■ **Your instructions**:
Report how many lines in the listing below include the string "Countries", and write nothing more.

□ □ □

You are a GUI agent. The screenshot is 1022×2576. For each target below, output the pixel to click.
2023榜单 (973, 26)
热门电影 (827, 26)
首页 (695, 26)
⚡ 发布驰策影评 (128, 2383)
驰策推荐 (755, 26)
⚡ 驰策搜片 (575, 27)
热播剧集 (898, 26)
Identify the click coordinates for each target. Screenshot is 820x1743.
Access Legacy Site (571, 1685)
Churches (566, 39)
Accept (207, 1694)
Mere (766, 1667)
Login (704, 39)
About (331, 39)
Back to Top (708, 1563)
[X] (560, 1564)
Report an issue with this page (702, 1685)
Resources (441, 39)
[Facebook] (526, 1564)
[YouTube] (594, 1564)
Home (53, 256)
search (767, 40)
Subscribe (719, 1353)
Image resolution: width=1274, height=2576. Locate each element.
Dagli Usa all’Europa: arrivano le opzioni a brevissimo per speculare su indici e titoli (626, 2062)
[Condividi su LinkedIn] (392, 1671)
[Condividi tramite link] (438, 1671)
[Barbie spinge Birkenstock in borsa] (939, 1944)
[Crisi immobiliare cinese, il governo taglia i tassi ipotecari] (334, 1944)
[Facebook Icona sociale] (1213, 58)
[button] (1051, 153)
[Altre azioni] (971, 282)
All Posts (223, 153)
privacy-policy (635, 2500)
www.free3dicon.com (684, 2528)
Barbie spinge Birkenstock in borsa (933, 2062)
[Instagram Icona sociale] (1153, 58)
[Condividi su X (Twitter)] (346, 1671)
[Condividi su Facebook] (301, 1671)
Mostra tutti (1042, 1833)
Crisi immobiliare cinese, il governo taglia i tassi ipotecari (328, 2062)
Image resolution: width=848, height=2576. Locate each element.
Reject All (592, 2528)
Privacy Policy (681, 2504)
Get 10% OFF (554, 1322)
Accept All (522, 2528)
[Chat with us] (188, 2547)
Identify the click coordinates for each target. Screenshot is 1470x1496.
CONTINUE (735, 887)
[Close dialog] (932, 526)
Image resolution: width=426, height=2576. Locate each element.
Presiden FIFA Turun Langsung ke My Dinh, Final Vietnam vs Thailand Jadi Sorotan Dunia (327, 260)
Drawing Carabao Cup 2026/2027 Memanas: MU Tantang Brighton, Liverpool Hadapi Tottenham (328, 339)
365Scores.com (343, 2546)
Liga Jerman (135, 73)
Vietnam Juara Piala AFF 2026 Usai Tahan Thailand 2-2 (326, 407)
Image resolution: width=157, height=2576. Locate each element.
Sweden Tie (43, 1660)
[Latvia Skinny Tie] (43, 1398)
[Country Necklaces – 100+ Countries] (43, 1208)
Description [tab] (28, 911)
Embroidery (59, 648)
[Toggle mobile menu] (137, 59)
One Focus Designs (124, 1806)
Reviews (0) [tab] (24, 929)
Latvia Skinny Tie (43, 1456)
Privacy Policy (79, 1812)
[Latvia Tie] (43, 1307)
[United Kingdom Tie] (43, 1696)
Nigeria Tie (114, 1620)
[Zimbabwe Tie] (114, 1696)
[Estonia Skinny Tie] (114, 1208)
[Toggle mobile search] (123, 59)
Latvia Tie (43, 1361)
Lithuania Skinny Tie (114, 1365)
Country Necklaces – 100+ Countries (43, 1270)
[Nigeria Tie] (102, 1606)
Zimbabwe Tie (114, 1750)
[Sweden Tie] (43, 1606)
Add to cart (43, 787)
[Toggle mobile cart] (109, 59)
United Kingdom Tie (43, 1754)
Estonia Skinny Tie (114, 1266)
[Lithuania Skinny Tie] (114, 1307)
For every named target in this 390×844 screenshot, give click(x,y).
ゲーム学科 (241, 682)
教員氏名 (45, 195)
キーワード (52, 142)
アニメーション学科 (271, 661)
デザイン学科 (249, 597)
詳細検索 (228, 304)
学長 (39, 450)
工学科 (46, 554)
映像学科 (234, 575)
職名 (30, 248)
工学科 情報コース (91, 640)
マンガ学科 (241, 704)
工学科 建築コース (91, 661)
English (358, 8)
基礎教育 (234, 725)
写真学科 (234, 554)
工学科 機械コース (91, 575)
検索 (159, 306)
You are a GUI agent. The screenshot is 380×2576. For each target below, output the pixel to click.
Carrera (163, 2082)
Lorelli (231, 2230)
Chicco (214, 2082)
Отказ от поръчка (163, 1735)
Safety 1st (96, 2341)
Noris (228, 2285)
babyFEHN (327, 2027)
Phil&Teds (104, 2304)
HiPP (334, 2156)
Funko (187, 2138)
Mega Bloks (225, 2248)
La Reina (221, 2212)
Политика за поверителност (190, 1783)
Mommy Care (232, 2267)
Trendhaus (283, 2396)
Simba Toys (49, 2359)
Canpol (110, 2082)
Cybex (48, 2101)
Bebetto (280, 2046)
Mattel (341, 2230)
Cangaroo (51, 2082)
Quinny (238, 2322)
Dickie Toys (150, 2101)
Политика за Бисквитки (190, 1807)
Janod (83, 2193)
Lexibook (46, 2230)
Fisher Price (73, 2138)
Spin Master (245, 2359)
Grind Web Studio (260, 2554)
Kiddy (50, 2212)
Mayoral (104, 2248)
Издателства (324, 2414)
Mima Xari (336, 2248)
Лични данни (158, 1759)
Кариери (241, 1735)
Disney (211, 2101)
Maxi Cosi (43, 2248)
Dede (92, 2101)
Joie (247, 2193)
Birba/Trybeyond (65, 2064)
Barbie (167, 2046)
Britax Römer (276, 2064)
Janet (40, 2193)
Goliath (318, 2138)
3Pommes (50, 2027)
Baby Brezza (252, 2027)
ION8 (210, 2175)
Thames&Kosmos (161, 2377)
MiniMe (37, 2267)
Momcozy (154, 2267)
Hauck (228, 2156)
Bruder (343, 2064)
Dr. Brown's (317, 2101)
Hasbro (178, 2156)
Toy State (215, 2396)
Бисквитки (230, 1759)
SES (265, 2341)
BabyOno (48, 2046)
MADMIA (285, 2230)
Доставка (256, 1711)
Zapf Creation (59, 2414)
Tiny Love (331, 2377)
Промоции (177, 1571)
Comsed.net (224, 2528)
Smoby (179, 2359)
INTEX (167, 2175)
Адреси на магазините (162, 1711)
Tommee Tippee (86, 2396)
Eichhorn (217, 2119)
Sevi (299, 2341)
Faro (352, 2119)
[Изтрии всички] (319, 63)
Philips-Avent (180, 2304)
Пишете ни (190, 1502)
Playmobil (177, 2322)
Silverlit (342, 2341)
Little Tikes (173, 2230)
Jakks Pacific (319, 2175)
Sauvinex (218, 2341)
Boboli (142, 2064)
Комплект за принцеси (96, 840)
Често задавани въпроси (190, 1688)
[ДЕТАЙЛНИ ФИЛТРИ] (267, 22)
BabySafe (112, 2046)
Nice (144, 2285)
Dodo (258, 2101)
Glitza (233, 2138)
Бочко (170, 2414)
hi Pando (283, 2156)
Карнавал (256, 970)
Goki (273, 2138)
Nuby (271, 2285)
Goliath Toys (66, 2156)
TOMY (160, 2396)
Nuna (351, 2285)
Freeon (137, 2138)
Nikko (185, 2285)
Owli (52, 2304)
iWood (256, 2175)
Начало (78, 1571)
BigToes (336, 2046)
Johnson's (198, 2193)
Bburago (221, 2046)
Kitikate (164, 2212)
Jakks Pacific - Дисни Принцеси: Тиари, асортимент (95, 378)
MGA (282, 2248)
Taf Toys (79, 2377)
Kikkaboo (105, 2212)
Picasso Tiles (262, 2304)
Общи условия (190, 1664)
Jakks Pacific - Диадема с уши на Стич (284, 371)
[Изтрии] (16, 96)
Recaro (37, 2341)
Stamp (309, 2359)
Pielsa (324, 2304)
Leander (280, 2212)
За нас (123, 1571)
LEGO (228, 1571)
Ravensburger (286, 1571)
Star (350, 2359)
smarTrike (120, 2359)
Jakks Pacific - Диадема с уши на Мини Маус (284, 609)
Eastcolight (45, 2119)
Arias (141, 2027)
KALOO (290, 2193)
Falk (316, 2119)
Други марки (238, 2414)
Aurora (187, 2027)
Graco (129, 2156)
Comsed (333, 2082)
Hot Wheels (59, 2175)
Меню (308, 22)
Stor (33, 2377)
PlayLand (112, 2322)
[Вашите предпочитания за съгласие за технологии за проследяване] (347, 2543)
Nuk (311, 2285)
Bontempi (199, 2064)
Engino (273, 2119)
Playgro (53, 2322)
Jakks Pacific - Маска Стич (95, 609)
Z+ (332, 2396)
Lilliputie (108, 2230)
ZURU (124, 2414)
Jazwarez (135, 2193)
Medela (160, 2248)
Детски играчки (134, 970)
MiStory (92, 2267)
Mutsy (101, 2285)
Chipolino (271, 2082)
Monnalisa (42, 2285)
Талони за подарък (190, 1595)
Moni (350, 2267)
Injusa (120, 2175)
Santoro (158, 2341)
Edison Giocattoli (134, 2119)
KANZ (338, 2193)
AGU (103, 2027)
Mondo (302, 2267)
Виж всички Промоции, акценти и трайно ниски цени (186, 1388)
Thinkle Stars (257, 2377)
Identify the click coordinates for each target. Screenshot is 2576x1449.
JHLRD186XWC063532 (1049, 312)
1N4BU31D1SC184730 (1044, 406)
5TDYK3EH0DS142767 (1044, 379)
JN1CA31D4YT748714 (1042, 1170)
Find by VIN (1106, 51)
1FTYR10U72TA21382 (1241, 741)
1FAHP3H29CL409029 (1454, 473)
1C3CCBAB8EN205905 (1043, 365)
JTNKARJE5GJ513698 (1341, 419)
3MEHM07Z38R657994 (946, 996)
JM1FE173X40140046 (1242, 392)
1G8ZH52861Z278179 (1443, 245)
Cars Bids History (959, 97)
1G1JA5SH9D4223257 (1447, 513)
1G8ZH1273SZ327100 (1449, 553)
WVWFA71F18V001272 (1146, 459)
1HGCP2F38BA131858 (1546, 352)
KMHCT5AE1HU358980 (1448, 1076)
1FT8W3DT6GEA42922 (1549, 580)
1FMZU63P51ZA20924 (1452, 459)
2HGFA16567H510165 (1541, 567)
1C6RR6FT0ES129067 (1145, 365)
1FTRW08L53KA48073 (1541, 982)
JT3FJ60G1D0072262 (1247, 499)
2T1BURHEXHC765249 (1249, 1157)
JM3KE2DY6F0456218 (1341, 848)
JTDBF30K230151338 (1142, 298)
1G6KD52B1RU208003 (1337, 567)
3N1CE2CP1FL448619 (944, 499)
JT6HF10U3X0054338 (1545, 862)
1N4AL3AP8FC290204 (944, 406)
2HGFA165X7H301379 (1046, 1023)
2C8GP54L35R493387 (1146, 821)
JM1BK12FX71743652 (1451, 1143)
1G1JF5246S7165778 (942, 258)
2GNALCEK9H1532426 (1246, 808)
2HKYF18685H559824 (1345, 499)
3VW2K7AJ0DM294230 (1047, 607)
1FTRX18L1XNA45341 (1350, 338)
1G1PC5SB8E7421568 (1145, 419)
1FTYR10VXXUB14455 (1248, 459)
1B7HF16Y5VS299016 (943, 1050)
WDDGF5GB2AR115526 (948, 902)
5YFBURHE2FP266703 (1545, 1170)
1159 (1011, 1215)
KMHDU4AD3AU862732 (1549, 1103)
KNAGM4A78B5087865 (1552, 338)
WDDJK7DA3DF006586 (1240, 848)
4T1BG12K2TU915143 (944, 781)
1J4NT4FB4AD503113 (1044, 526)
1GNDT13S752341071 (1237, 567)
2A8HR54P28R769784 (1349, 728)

□ □ □

■ **Answer box**:
2